Aku tidak mengerti mengapa Maria menyerahkan kunci padaku. Jika Melia disuruh datang bukankah cukup dengan dia membukakan pintu untuk adiknya itu? Ah, mungkin Maria sibuk, akan lebih baik kalau Melia memegang kunci sendiri.
"Aku harus pulang Aida," ucapnya lagi.
Dia sudah berdiri kini. Aku pun kemudian ikut beranjak.
"Boleh kita foto sebentar, Maria?" pintaku.
Maria tersenyum, kemudian menganggukkan kepala. Aku mengeluarkan Smartphone dari tasku. Dan membidik wajahku yang kutempelkan di pipi Maria. Dengan mimik senyum ceria, kami mengabadikan gambar.
"Terima kasih, Maria," ucapku.
"Oke Aida, aku harus pergi," ucapnya dan langsung beranjak pergi.
Dia seperti terburu-buru. Bahkan, aku belum sempat meminta nomor ponselnya. Aku benar-benar bodoh.
***
Seminggu sudah kunikmati liburan di Bandung bersama keluarga. Hari ini, aku akan pulang bersama suami dan anak-anak. Sebelum pulang, aku izin kepada mas Anto, suamiku untuk berkunjung ke rumah Maria. Aku memiliki alamatnya bukan?
Setelah mencari-cari dan bertanya ke sana ke mari, akhirnya aku menemukannya. Sebuah rumah yang cukup asri. Aku takjub melihatnya. Bagaimana tidak, setelah mendengar cerita Maria tentang hutang yang harus ia tanggung dan berhasil dilunasi olehnya, kini aku menyaksikan sebuah rumah yang cukup mewah yang dimilikinya. Bahkan aku sendiri pun belum mampu membeli sebuah rumah kecil meski telah lama menikah dan memiliki dua orang anak. Aku masih menumpang di rumah orang tua.

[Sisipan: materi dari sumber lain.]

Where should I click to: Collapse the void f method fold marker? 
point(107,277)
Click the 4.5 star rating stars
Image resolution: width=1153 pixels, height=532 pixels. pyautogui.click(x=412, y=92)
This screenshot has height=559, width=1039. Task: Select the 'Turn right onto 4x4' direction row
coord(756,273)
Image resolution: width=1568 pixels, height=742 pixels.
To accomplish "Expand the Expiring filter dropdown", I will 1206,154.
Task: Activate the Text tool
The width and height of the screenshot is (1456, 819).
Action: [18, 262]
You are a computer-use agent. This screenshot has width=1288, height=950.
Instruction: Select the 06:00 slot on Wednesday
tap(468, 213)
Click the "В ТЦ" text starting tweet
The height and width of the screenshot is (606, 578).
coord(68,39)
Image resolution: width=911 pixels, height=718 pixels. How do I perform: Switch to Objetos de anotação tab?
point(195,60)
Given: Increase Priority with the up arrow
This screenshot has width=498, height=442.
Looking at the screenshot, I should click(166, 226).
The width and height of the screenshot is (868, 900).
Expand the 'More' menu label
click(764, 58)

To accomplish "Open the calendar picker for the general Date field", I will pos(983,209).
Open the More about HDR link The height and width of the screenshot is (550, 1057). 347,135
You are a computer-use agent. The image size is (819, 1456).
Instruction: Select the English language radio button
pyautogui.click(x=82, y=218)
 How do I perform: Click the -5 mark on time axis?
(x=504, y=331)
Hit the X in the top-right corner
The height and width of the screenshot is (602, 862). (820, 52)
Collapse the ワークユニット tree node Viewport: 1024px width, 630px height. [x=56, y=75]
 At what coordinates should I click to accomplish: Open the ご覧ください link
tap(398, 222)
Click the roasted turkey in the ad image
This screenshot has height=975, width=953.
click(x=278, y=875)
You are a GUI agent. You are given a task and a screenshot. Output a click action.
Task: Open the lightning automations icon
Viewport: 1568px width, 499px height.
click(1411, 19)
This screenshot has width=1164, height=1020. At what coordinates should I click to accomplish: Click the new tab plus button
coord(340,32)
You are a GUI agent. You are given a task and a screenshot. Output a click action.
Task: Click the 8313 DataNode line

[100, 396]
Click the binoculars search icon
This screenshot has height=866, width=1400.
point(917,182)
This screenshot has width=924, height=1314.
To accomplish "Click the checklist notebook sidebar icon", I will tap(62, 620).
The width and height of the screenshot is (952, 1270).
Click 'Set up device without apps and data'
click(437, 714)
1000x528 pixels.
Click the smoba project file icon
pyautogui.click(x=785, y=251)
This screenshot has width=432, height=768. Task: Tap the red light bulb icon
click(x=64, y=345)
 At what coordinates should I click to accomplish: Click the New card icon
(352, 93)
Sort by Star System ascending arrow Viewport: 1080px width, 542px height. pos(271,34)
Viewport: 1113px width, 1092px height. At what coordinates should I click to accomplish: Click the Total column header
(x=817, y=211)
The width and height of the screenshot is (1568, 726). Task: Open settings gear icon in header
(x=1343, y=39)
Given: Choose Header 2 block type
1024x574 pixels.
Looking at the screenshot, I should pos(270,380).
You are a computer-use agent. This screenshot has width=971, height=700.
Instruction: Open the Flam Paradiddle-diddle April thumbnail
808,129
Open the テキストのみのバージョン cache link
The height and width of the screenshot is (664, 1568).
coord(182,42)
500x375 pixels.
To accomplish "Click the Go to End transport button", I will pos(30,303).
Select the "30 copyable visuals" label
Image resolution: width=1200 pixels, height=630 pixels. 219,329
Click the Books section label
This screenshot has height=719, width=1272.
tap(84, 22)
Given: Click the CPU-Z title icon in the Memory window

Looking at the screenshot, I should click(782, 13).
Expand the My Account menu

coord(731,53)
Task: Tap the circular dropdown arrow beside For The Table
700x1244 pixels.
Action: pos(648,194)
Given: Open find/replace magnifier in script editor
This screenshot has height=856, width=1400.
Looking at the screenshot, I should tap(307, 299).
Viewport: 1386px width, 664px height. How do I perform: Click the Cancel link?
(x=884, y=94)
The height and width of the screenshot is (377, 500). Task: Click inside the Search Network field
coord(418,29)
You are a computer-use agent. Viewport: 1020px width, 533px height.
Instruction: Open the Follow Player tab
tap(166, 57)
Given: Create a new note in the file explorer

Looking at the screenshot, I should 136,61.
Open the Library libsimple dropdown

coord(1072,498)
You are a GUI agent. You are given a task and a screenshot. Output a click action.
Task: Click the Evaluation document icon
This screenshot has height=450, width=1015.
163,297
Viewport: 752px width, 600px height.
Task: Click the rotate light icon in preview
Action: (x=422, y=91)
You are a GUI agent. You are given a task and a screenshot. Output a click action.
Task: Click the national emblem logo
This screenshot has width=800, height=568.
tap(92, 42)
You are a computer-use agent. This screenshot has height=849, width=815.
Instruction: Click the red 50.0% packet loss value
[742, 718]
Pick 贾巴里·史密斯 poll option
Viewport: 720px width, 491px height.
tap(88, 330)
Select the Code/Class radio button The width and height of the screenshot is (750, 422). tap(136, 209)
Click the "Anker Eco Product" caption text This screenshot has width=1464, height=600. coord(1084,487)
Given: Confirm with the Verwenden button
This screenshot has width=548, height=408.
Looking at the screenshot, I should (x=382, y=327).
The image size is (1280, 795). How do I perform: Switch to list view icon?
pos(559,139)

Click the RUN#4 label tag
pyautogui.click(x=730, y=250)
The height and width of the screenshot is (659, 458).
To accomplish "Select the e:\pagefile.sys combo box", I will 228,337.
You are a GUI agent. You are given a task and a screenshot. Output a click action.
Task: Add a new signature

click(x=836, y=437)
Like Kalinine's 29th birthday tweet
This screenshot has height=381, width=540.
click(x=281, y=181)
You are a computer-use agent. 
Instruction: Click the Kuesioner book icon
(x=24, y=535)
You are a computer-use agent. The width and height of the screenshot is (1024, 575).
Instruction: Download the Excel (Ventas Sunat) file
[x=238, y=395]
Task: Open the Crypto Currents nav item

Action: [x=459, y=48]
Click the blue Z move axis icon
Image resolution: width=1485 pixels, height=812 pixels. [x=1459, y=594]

Sepi. Aku berkali-kali menekan bel yang ada di depan gerbang tapi masih belum ada yang keluar dari dalam. Mungkin Maria sedang pergi. Sendirikah dia tinggal di rumah ini?
Sesaat terbersit keinginan untuk membuka sendiri dengan kunci yang Maria kasih padaku. Tapi kuurungkan ketika seseorang datang menanyakanku.